Natural disasters can be devastating for anyone affected but for a pregnant woman, things are even more complicated.
Laxmi, 22, is pregnant. Her due date has come and gone. A huge landslide right in front of her village in Dhuskun VDC has also come and gone, claiming 156 lives and leaving large water-logged areas in the lower parts of her village, Dabi.
"I am on my 10th month," said Laxmi. Her mother-in-law, Devimaya, fears that Laxmi will go into labour anytime and if it happens at night, it will be very difficult for her to walk to the health facility that is two hours away. Laxmi's husband is not sure if they can afford to take her to the hospital right away and wait for the baby to be born. Currently unemployed, they do not have much cash with them. They have also heard rumours about prices going up in the nearby Barhabise market.
Flood caused by landslide disallows access to locals and submerges their homes.
Laxmi and her family have already spent five days in a primary school in their village where sixty other people are also sleeping at night. Everyone lives in fear that there might be another landslide or the lake might cause further flooding. With the landslide standing as a stark reminder that it will be a while before the community can feel normal again, there is a general feeling of uncertainty amongst the people there. Under these circumstances, a pregnant woman's concern about safe child birth and her wellbeing is easily pushed aside.
Laxmi's younger sister-in-law who is expecting a baby as well has gone to live with her parents in Barhabise. Laxmi says that her parents passed away so she does not have anyone to take care of her in her side of the family too. Her mother-in-law says," I wish I could send her to stay with someone at a time like this but there’s no one."

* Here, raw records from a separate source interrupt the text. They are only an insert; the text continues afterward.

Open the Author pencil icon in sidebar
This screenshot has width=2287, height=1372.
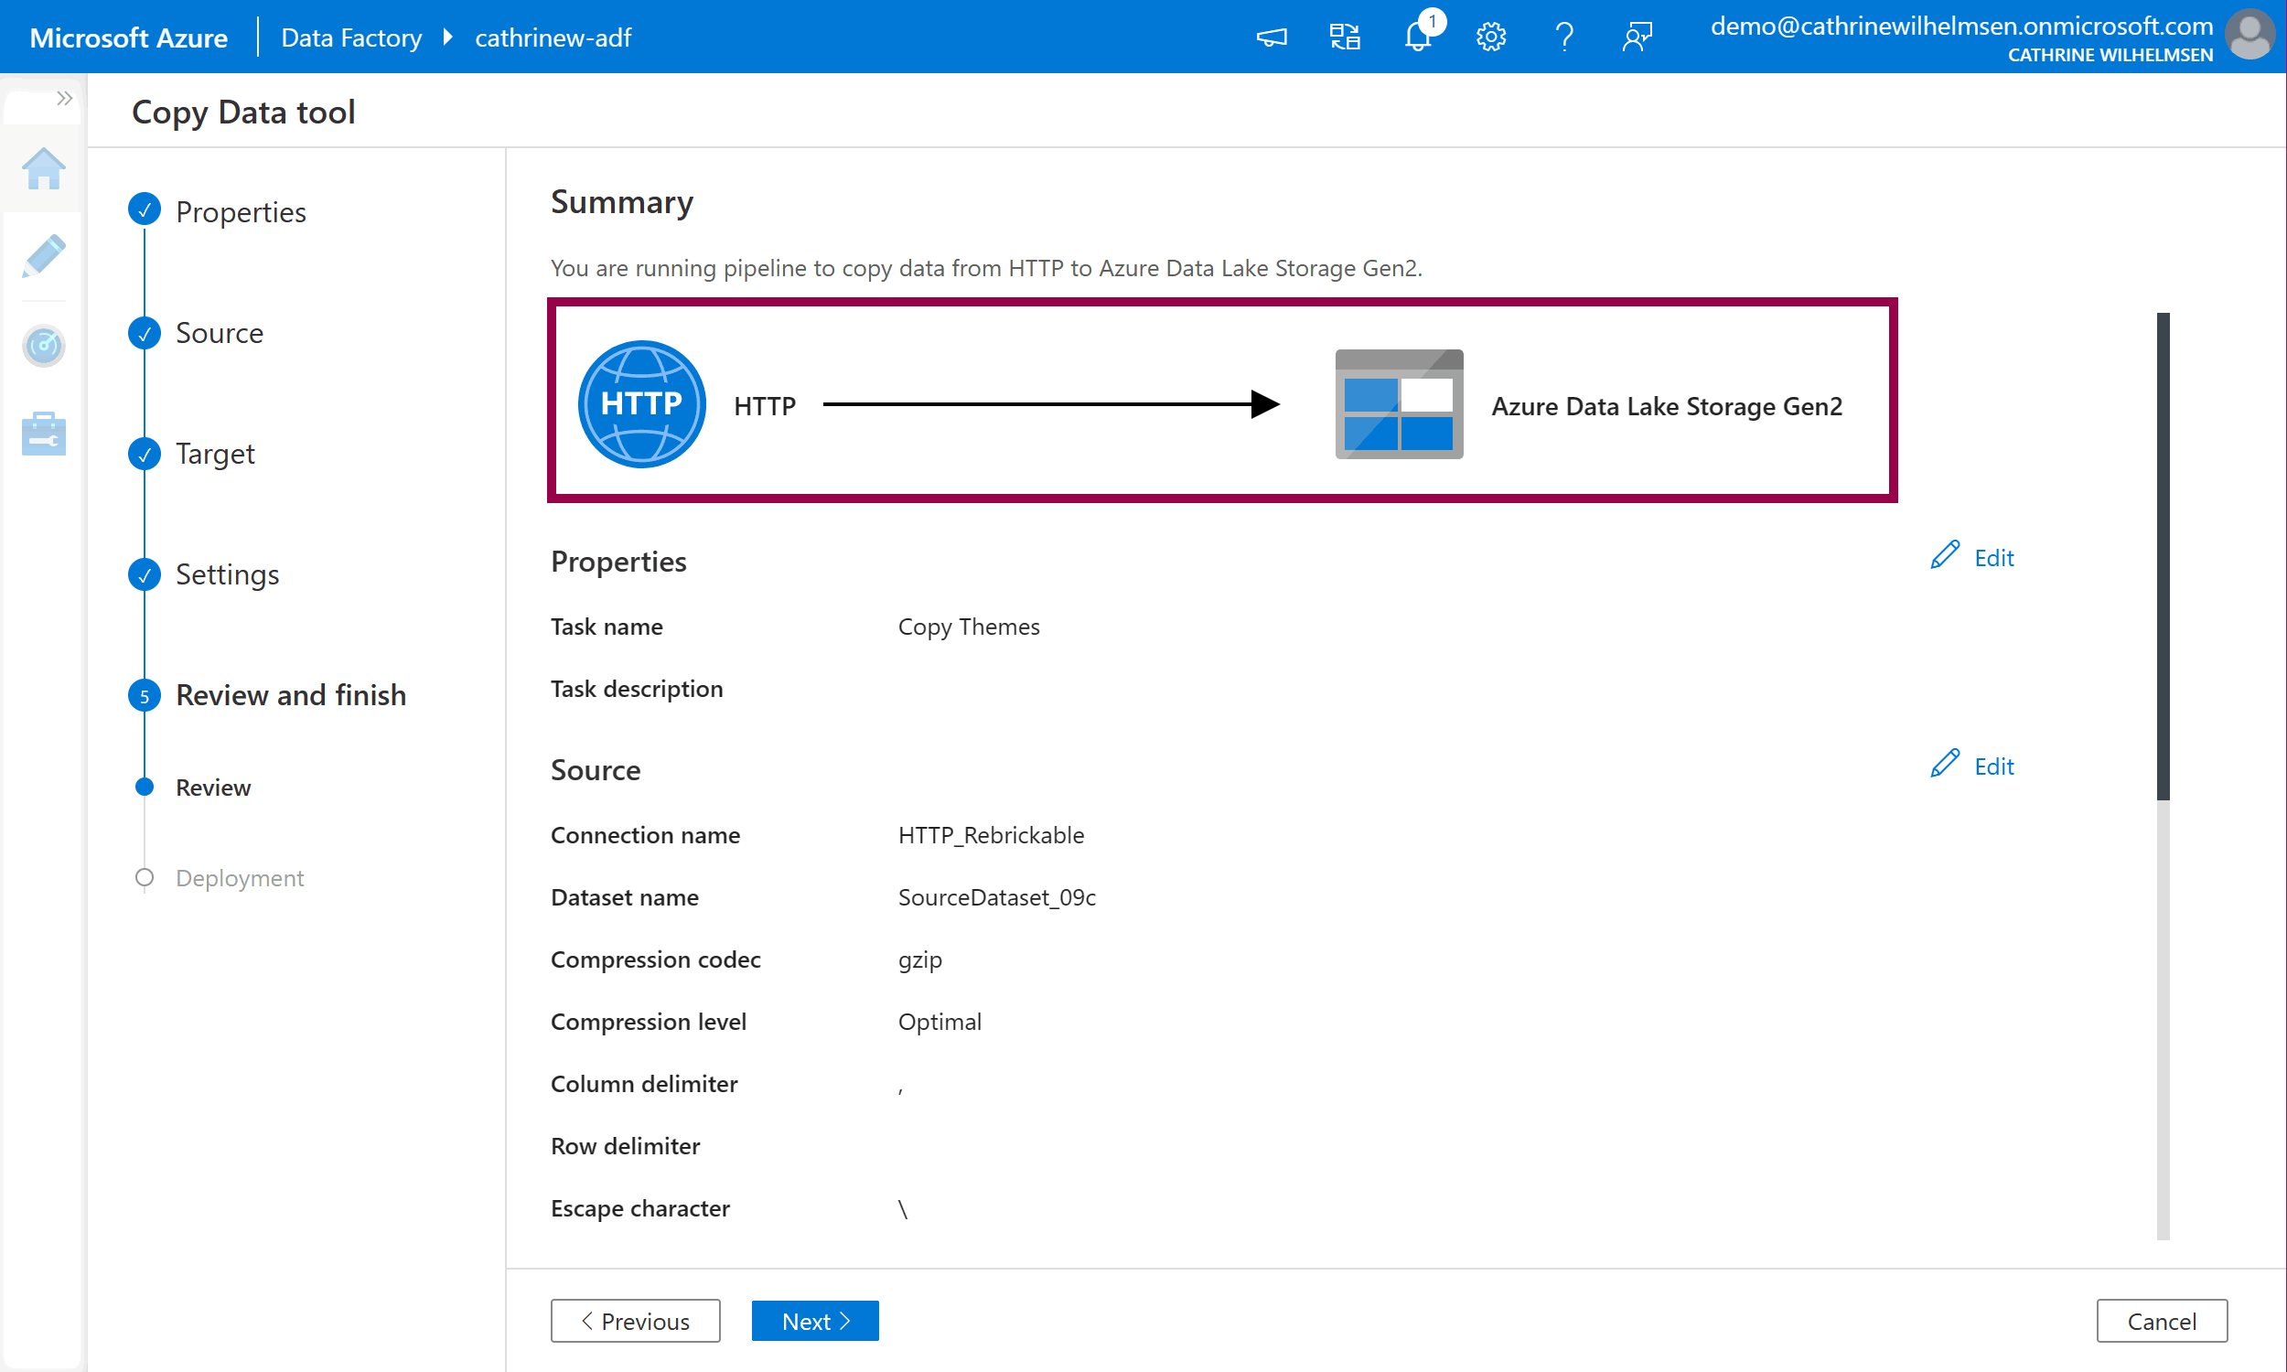tap(43, 256)
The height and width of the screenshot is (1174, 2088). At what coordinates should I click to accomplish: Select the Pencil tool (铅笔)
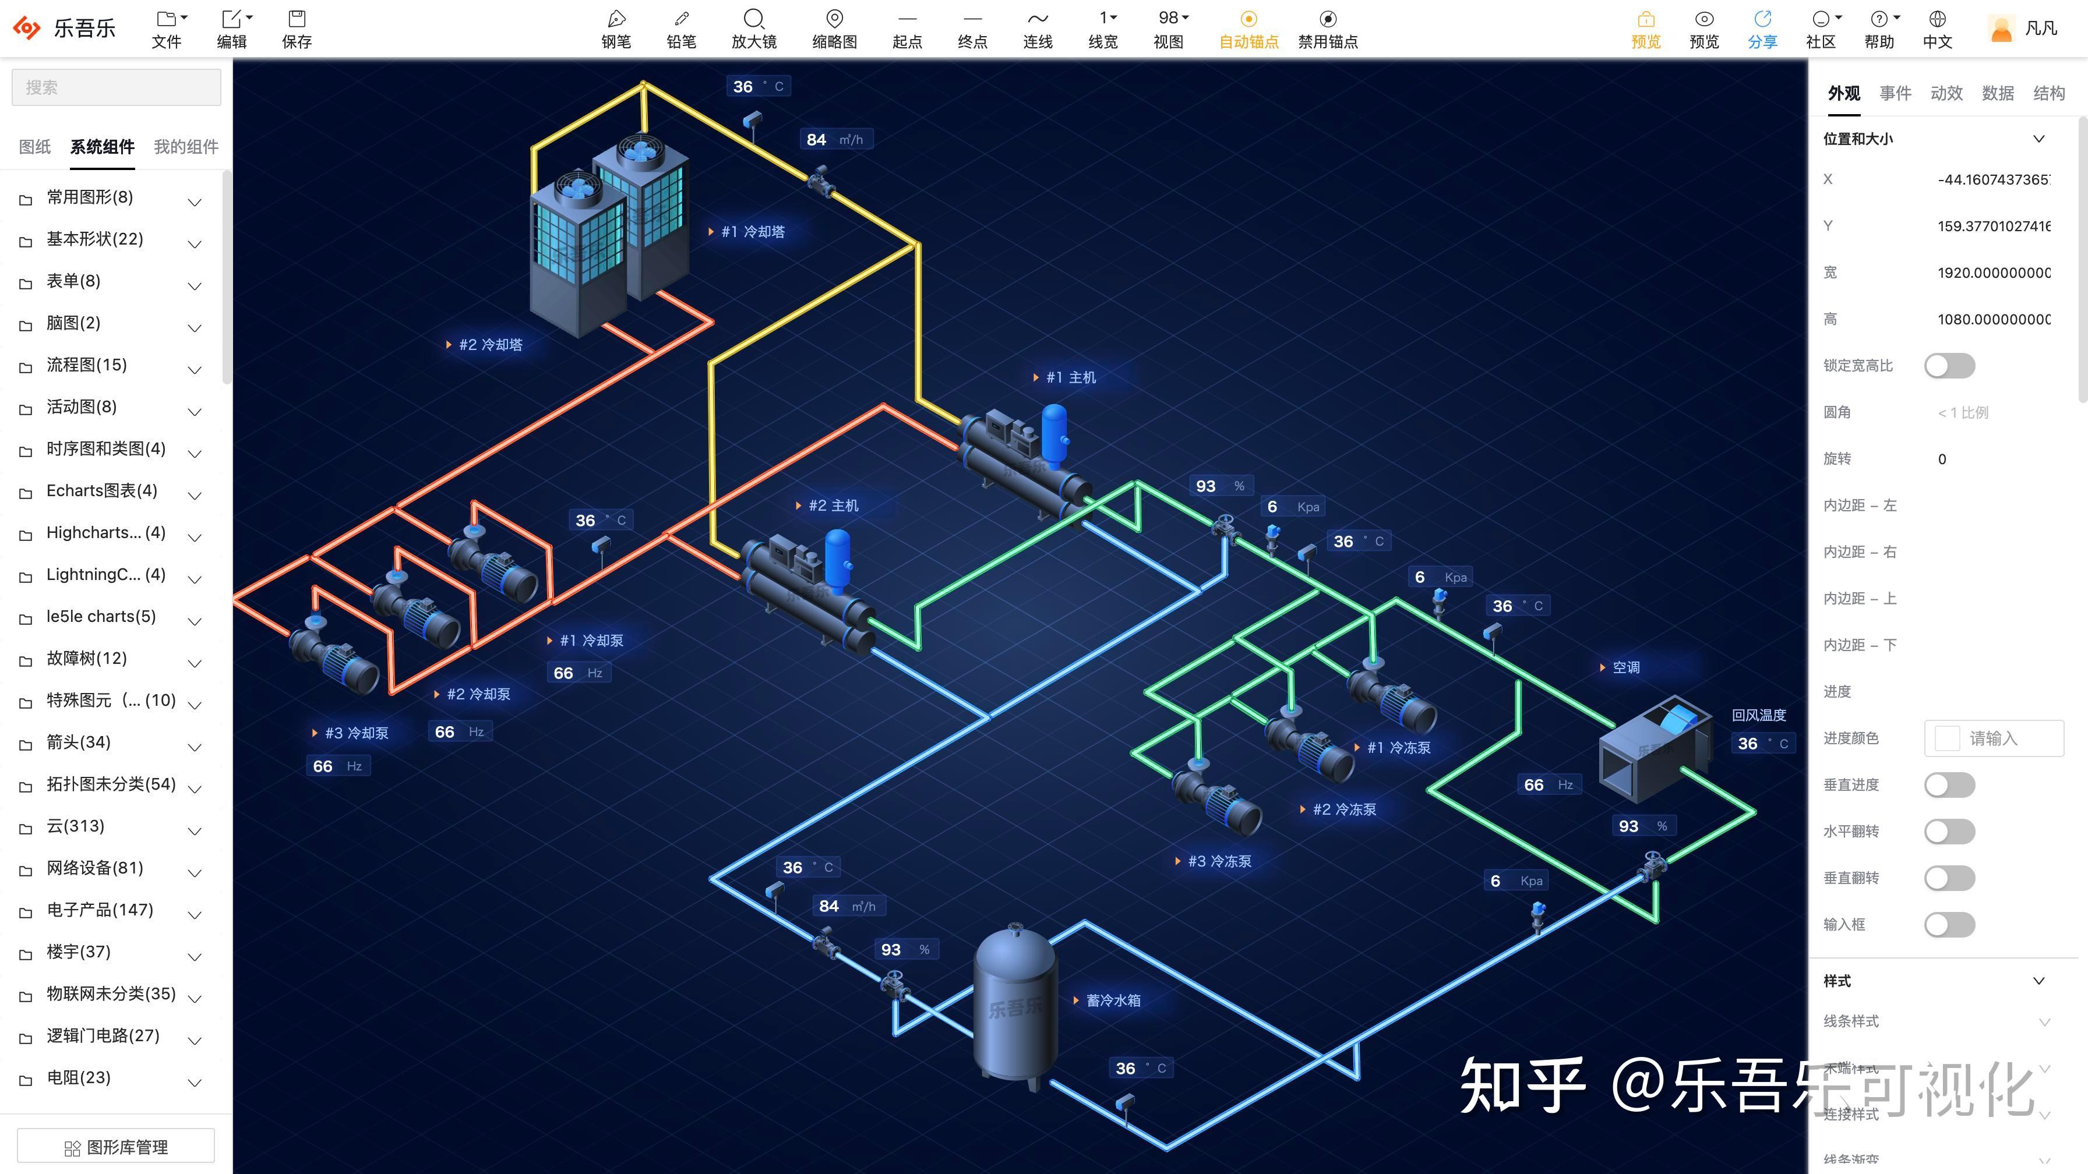tap(681, 27)
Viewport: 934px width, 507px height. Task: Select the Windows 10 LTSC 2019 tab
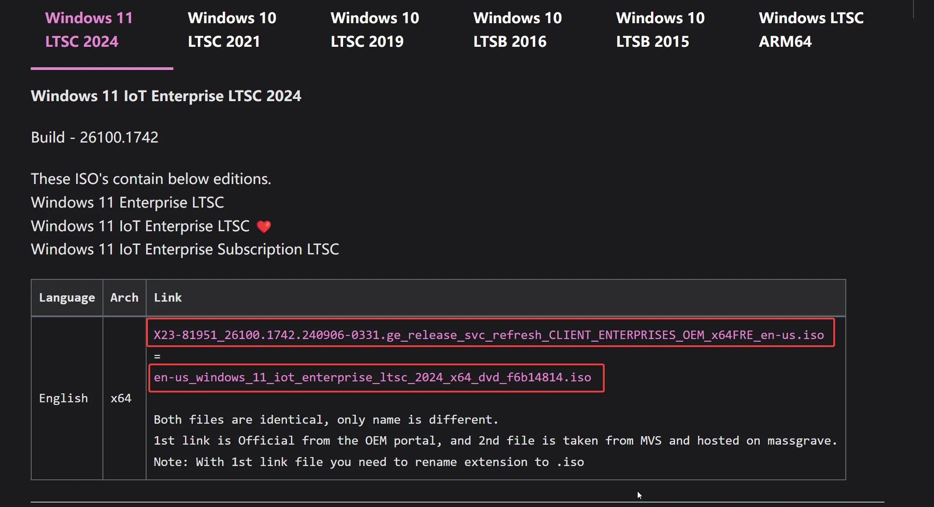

The rapid assessment team, led by Women and Child Development Office met Laxmi at the primary school where about 60 people were still taking shelter. The team advised Laxmi, her husband and mother-in-law about the risks the she might be facing if she had to give birth at home or complications arise while on her way to the hospital if she waits for the labour to start.
The landslide in Sindhupalchok that claimed 156 lives and displaced 478 people, has now put women like Laxmi at risk. There are 7 pregnant women in Dabi alone.
Anju Dhungel, Government's Women Development Officer in Sindhupalchok says, "Pregnant women have special concerns. They need access to health facility for safe birth and other health services after birth including nutritious food."
Update: As of 11th August, Laxmi and her husband are back at Dabi village with their newborn daughter. Though she is very happy to have delivered a healthy baby, the family has not moved backt o their home. They are living in the early childhood development center classroom in the same school.